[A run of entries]
## START
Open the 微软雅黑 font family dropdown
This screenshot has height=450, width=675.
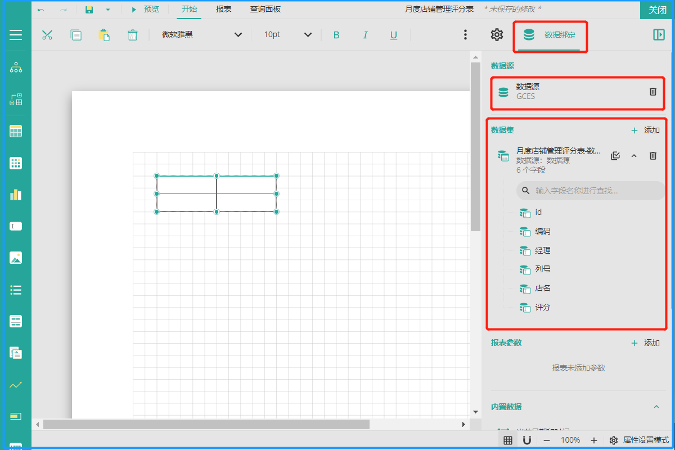tap(202, 35)
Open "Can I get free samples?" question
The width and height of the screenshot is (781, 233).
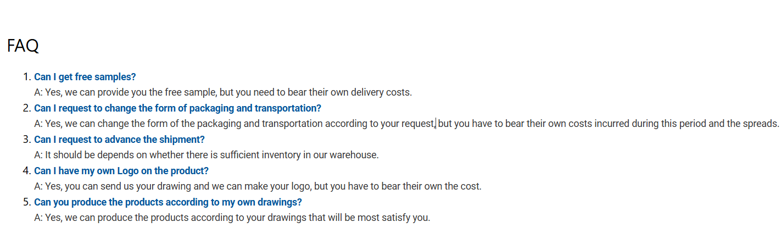[85, 77]
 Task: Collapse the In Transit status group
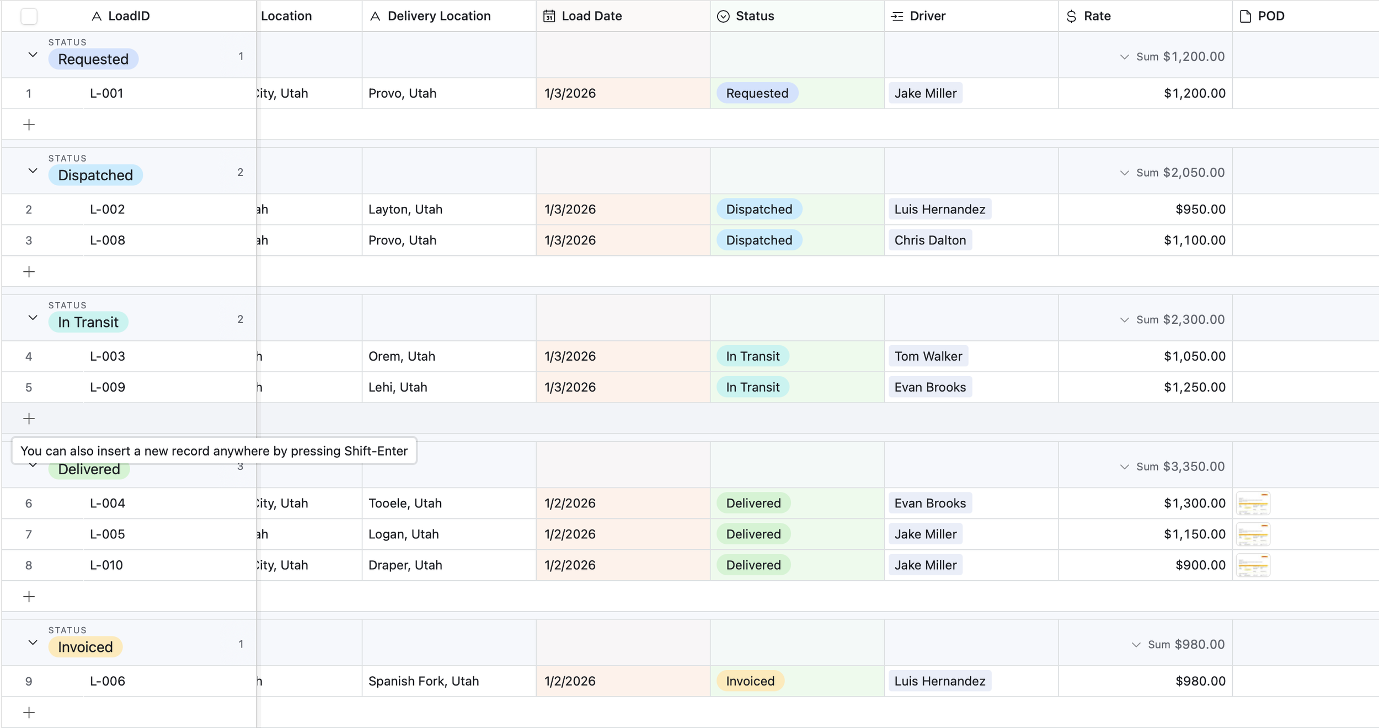(x=33, y=318)
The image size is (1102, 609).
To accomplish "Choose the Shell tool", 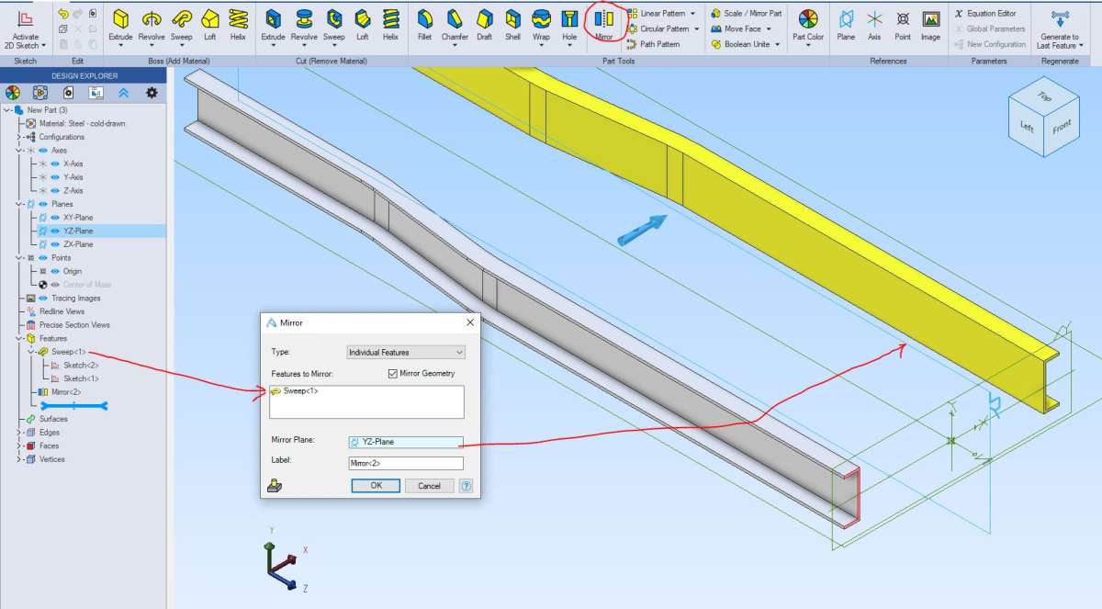I will tap(512, 23).
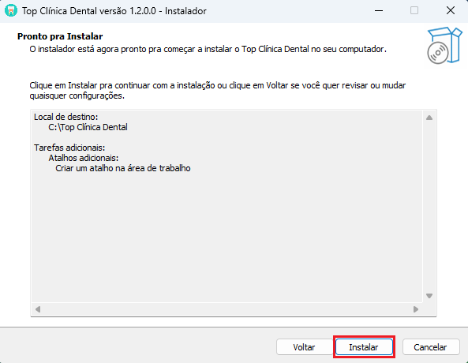The image size is (468, 363).
Task: Start installation with the Instalar button
Action: tap(364, 347)
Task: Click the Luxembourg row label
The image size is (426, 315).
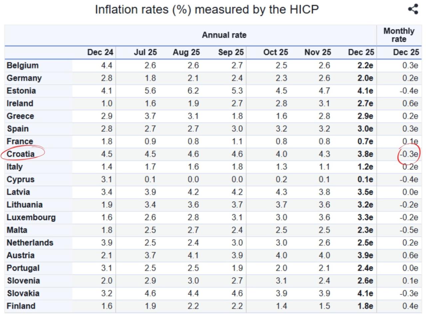Action: coord(31,217)
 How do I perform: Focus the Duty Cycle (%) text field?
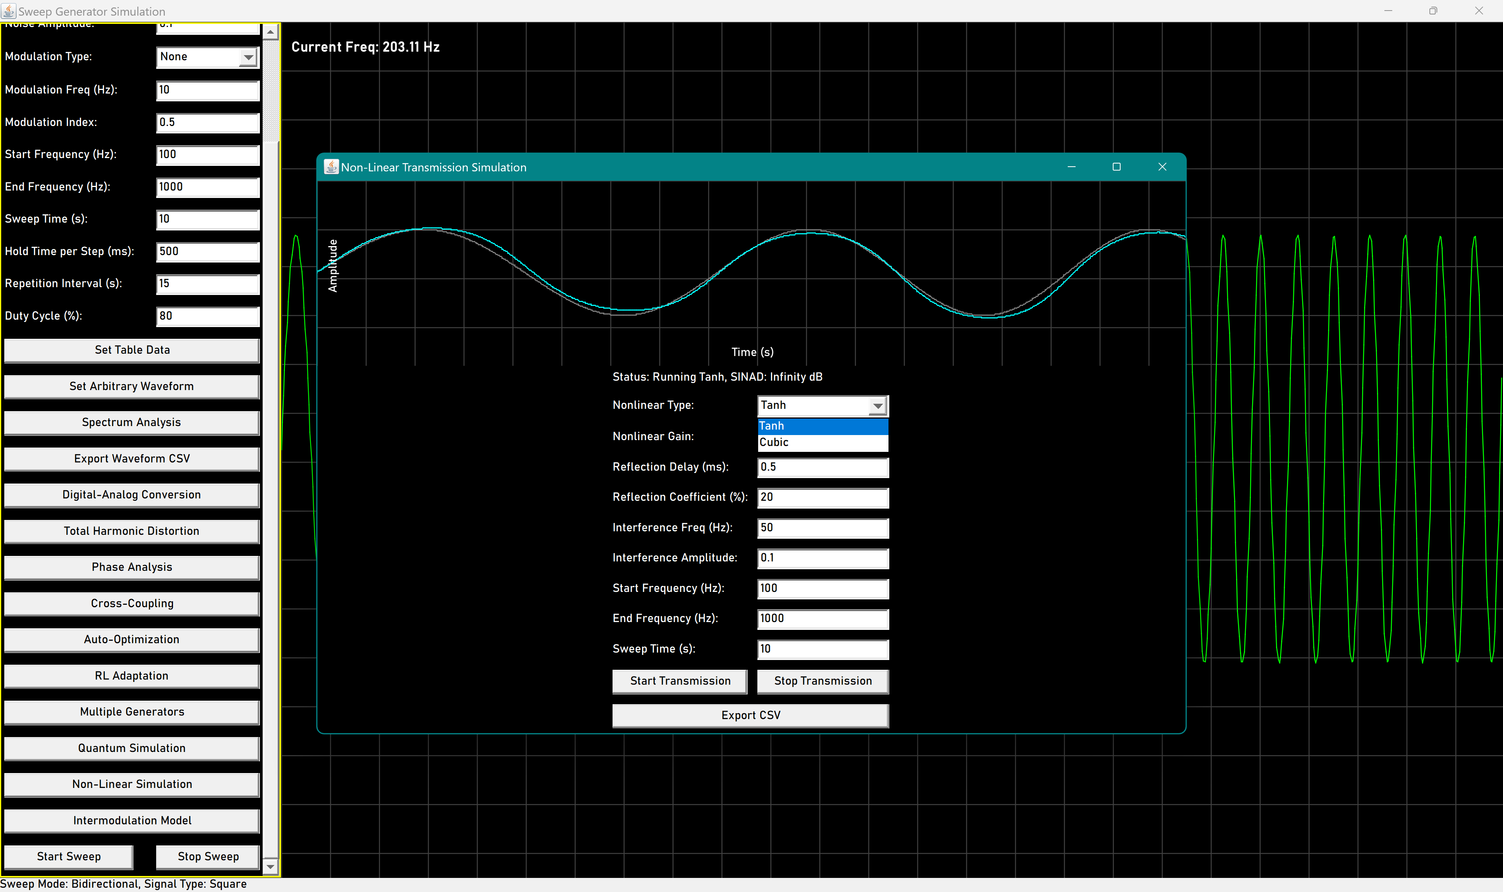207,316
## END
The request ->
Pick out every line in the entries above that contains the string "Task", and copy each one in full.

Full response ->
 Task: Collapse the In Transit status group
Task: Start installation with the Instalar button
Task: Click the Luxembourg row label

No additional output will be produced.